→ **TASK OBJECTIVE**:
Reproduce, exactly and in full, only the lines below from the one containing "ون کافه‌ها مجوز فعالیت می‌گیرند (144, 1722)" through the one containing "غذا (265, 138)".

→ **Collected data**:
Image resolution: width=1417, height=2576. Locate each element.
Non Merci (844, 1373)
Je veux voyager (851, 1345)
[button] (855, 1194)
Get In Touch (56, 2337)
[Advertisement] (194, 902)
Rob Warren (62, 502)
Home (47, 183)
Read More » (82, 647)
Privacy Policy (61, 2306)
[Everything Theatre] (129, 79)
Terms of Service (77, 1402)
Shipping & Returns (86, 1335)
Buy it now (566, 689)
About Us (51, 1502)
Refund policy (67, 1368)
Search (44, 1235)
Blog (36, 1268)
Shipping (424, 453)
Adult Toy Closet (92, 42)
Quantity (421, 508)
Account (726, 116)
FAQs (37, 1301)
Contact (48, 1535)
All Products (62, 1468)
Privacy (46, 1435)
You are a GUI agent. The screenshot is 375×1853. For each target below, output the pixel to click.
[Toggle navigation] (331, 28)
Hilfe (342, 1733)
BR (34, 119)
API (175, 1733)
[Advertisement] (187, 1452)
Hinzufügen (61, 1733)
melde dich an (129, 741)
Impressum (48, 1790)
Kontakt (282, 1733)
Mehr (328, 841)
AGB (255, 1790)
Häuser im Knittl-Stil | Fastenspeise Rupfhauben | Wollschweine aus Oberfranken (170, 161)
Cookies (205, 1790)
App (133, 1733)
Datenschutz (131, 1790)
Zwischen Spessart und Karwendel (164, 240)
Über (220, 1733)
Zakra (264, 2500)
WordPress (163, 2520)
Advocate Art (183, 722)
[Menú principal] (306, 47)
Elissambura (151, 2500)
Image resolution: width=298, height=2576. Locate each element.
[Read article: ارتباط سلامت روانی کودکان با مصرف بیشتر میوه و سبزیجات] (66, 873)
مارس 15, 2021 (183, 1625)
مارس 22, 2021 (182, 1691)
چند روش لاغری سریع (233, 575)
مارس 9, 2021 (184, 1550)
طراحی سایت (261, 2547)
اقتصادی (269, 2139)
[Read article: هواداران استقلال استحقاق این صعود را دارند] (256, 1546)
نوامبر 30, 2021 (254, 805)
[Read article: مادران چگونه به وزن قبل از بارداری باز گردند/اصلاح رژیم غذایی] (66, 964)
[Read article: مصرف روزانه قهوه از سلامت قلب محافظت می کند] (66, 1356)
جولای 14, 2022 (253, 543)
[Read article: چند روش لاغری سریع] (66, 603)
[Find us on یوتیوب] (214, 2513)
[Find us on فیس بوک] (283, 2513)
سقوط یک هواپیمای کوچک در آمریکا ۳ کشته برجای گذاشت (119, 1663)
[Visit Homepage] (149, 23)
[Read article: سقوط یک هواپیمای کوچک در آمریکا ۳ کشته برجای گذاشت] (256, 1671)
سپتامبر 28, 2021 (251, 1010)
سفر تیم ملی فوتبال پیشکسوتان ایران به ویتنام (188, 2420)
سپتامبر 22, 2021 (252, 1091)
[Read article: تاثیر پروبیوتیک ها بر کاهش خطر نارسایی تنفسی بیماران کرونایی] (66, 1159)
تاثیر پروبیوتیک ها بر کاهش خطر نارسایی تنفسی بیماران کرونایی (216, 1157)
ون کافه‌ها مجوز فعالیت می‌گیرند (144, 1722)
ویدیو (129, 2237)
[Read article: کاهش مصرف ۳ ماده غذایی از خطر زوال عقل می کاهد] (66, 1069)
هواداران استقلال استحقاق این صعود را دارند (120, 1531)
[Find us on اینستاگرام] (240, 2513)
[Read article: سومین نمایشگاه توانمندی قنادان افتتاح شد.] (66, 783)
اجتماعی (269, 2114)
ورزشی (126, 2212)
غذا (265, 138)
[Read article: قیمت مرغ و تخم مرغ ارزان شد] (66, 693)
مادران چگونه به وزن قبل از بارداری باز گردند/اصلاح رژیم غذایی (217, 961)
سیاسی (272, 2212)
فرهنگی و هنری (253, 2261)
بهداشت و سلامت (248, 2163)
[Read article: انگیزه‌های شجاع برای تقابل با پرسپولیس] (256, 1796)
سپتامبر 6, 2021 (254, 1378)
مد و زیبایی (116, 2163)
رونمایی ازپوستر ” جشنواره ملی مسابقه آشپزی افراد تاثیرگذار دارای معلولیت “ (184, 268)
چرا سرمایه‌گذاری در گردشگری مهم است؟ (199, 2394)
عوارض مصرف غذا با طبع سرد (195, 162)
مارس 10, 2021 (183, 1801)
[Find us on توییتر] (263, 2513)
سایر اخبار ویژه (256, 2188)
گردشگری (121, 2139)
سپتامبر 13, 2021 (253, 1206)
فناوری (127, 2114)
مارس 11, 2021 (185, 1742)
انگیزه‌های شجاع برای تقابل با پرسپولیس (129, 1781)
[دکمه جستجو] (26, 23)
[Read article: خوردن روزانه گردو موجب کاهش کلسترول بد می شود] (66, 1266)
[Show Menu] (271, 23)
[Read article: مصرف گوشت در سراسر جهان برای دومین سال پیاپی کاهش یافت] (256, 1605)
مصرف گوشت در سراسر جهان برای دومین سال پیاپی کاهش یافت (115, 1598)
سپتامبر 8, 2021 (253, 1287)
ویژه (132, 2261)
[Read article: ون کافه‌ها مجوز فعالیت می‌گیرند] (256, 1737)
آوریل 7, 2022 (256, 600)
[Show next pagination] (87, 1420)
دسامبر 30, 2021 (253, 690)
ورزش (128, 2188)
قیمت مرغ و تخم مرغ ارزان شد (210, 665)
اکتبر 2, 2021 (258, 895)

→ **RESULT OF THE EXERCISE**:
ون کافه‌ها مجوز فعالیت می‌گیرند (144, 1722)
ویدیو (129, 2237)
[Read article: کاهش مصرف ۳ ماده غذایی از خطر زوال عقل می کاهد] (66, 1069)
هواداران استقلال استحقاق این صعود را دارند (120, 1531)
[Find us on اینستاگرام] (240, 2513)
[Read article: سومین نمایشگاه توانمندی قنادان افتتاح شد.] (66, 783)
اجتماعی (269, 2114)
ورزشی (126, 2212)
غذا (265, 138)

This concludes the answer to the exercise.